Recentemente, na última terça-feira (23), o governo da Bahia oficializou a criação de uma companhia da Polícia Militar (PM) com a finalidade de mediar conflitos agrários e urbanos. Essa criação foi detalhada na Lei nº 14.653, publicada no Diário Oficial estadual. Conforme divulgado, a nova companhia fará parte da estrutura do Comando de Operações Policiais Militares, com a responsabilidade de planejar, coordenar e executar ações de segurança pública necessárias ao cumprimento de mandados judiciais de manutenção ou reintegração de posse.

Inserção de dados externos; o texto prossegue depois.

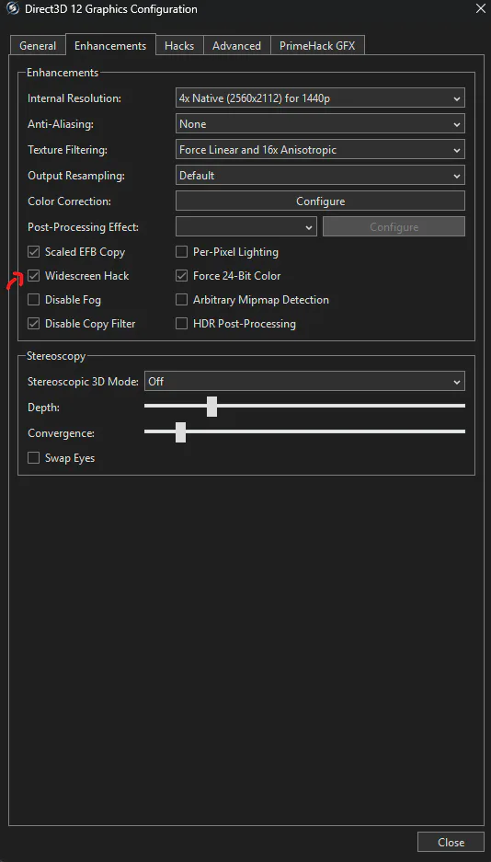Click Configure for Color Correction

click(x=320, y=201)
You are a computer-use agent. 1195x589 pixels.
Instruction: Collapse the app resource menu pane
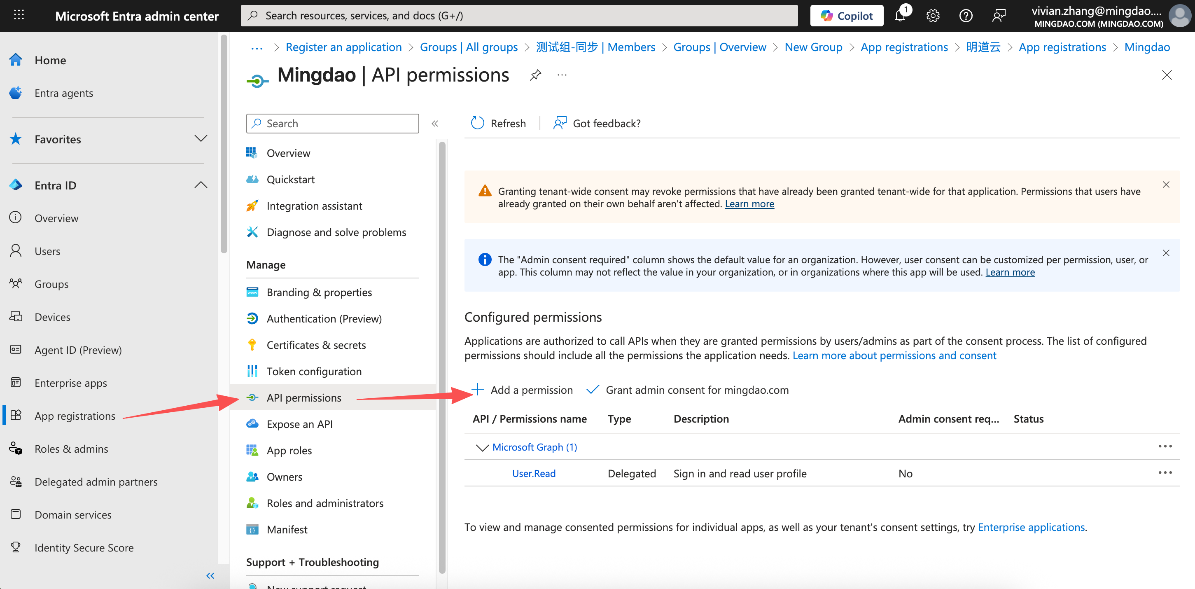pos(435,123)
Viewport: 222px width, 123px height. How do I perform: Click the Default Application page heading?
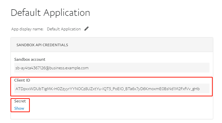50,13
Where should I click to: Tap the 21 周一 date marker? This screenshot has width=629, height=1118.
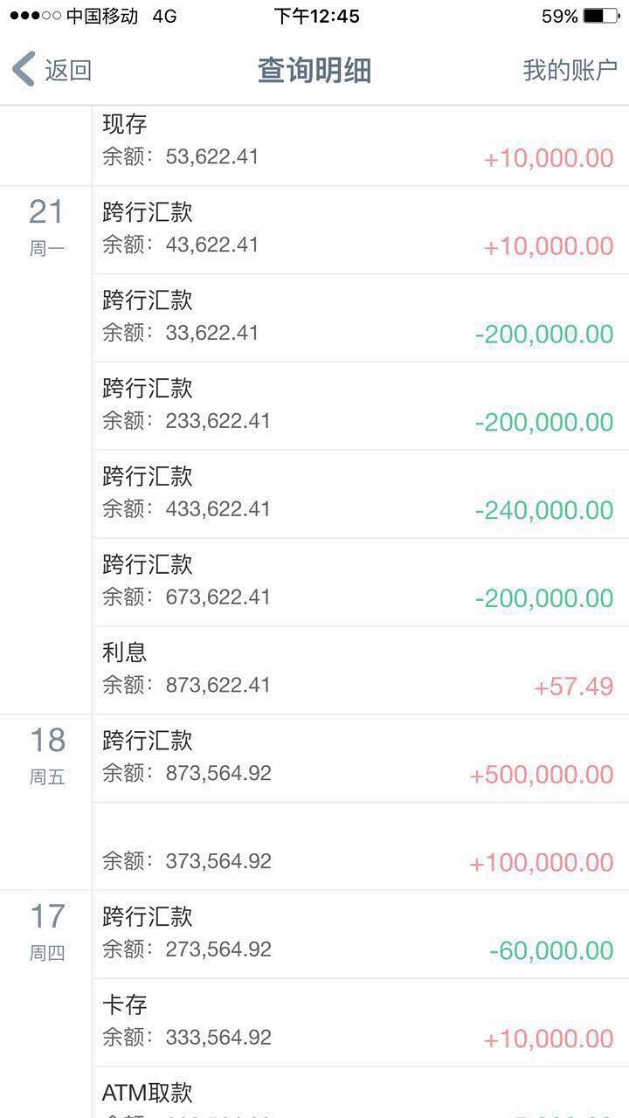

Tais medidas anunciadas pelo governador Jerônimo Rodrigues visam atender demandas específicas relacionadas a conflitos rurais e urbanos, sobretudo após um recente episódio em que cerca de 200 pessoas atacaram um grupo de indígenas pataxó-hã-hã-hãe que ocupava uma fazenda em Potiraguá, no sudoeste baiano. Durante o confronto, uma mulher, Maria de Fátima Muniz, também conhecida como Nega Pataxó, foi baleada e faleceu em decorrência dos ferimentos, enquanto outras pessoas, incluindo o cacique, Nailton Muniz Pataxó, foram atingidas.

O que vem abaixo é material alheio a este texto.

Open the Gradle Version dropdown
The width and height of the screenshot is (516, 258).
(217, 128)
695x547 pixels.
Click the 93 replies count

Diante desse cenário preocupante, a criação da Companhia Independente de Mediação de Conflitos Agrários e Urbanos surge como uma resposta do governo, visando garantir uma atuação estratégica e exclusiva diante de crises relacionadas a conflitos rurais e urbanos. De acordo com o governador Jerônimo Rodrigues, a criação dessa unidade está alinhada ao compromisso do governo em fortalecer o trabalho das forças de segurança.

Além disso, a instalação da companhia envolve diversas ações preventivas e especializadas, incluindo formação especializada em mediação de conflitos, gestão de crises e combate ao racismo, entre outros aspectos. Inclusive, uma outra medida anunciada envolve a criação de um grupo de trabalho para discutir a questão dos conflitos por terras no estado e propor estratégias de construção de soluções pacíficas para a regulamentação fundiária dos povos tradicionais. Dessa forma, o governo busca se posicionar diante dos recentes eventos de violência contra indígenas na região.

Entretanto, organizações e instituições demonstraram preocupação e criticaram a ausência de medidas mais efetivas por parte do governo federal e estadual, especialmente diante dos recorrentes episódios de violência contra povos indígenas na Bahia. A Defensoria Pública da União (DPU), Defensoria do Estado da Bahia e o Ministério Público Federal (MPF) destacaram a necessidade de garantir a segurança e proteção dos grupos indígenas diante da grave situação e dos recentes episódios de violência na região.

Dessa forma, a criação da Companhia Independente de Mediação de Conflitos Agrários e Urbanos representa uma tentativa de resposta por parte do governo da Bahia diante dos recentes eventos de violência, mas as críticas e preocupações das instituições reforçam a necessidade de medidas mais efetivas para garantir a segurança e proteção dos povos indígenas na região.